AFTER vacillating for five years, Sindh has finally nailed a water policy. The document needs some editorial brushwork but is otherwise fairly comprehensive. The policy has tried to encapsulate the issues of irrigation, drinking water, the municipal uses of water, sustainability of the natural ecosystem and water quality.
Due to the presence of multiple departments, the management of water resources has remained fragmented. The Sindh Irrigation Department (SID), the Sindh Irrigation and Drainage Authority (SIDA), water and sanitation agencies, the Local Government Department, the Karachi Water & Sewerage Corporation (formerly KWSB), the Public Health Engineering Department, the Sindh Environmental Protection Agency and the Sindh Agriculture Department are the prominent bodies involved in water management in different domains.
The policy envisages the amalgamation of SID and SIDA to create a unified ‘Sindh Water Resources Management Department’. Interestingly, SIDA was carved out of SID under institutional reforms introduced through the National Drainage Programme in 1998. SIDA was assigned the ambitious agenda of farmers-led participatory management of the canal systems, including the recovery of water cess and the judicious distribution of water. However, the experiment had little impact in terms of overhauling the irrigation system.

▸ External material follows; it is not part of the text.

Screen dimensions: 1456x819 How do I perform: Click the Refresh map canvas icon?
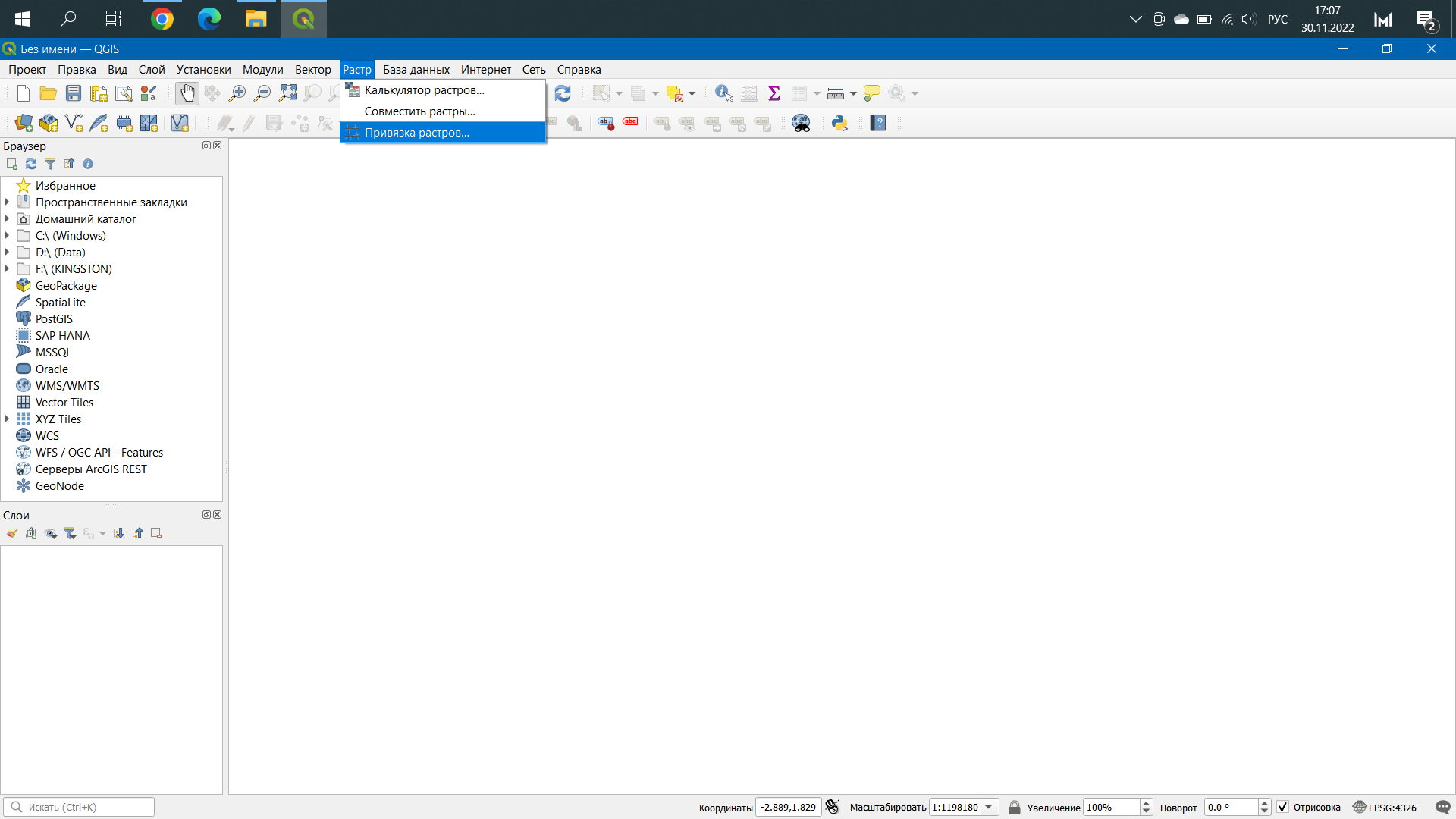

One is unsure how the new entity will improve the efficiency and management of water resources. Its most critical challenge will be to address poor water governance. Today’s faltering water governance system is their own fault and new inventions aren’t needed to identify the causes and cure of the malaise.
Only its application can ensure the success of Sindh’s water policy.
Non-transparent and unfair water distribution, water theft, tampering with outlets, direct outlets from main canals to favour privileged landlords, artificial breaches and shoddy maintenance of channels are only a few among a long list of distortions that have blighted irrigation in Sindh. These problems are not just because of operational bottlenecks; they also emerge from politics in the province which is controlled by the feudal aristocracy. The irrigation bureaucracy has been installed mostly on the whims of the landed oligarchy. Both safeguard each other’s interests. Hence the entire water distribution system has been ring-fenced, with both benefiting from its malfunctioning.
Inefficiency is another factor that has plagued Sindh’s waterscape. The more than 60 per cent conveyance losses not only result in wastage but also reduce the soil’s productivity due to waterlogging and salinity. Resultantly, the crop-per-drop ratio continues to plunge.
According to the water policy, 61pc of the cultivable area in Sindh is saline or sodic. The Food and Agriculture Organisation estimates irrigation water productivity in Pakistan at $0.3 per cubic metre, much lower than the figure for other irrigation systems of comparable size. The acreage of water-thirsty crops rice and sugarcane is another major cause of imprudent water usage. These two crops consume about a third of the irrigation water in Sindh.
The water requirement of these crops is three to five times higher than that of oilseeds and pulses. The policy alludes to the need to reduce water-intensive crops yet concedes, ironically, that over the last decade, the acreage of these two crops has increased by 30pc. Shifts in the cropping pattern is treacherous territory as this can lead to a collision with the troika of agriculturalists, industrialists and politicians. Most of the 32 sugar mills in Sindh are owned by political families, who also possess large parcels of cropland. Shifting the cropping pattern is desirable yet one cannot expect much from a spineless administration in the absence of political will.
Domestic water requirements are a snowballing challenge as the urban population grows rapidly. According to the latest census, 53.7pc of Sindh’s population is urban. Unfortunately, the water and sanitation infrastructure and services are in a state of disarray in urban centres. The WASH [water, sanitation and hygiene] Sector Development Plan, 2016-26, estimated an annual investment of Rs100 billion till 2030 for the universal coverage of WASH services in the province.
The policy prescribes making WASH management bodies autonomous entities that can efficiently generate resources and operate on the basis of competence. This prescription was tested by creating the North Sindh Urban Services Corporation in 2010 that, however, miserably failed due to persistent political intrusion.
The policy stipulates several remedies to problems that have sapped the water sector for decades. A fundamental challenge will be its effective implementation through a structured approach that is not confined to perfunctory meetings and reports.
The writer is a civil society professional.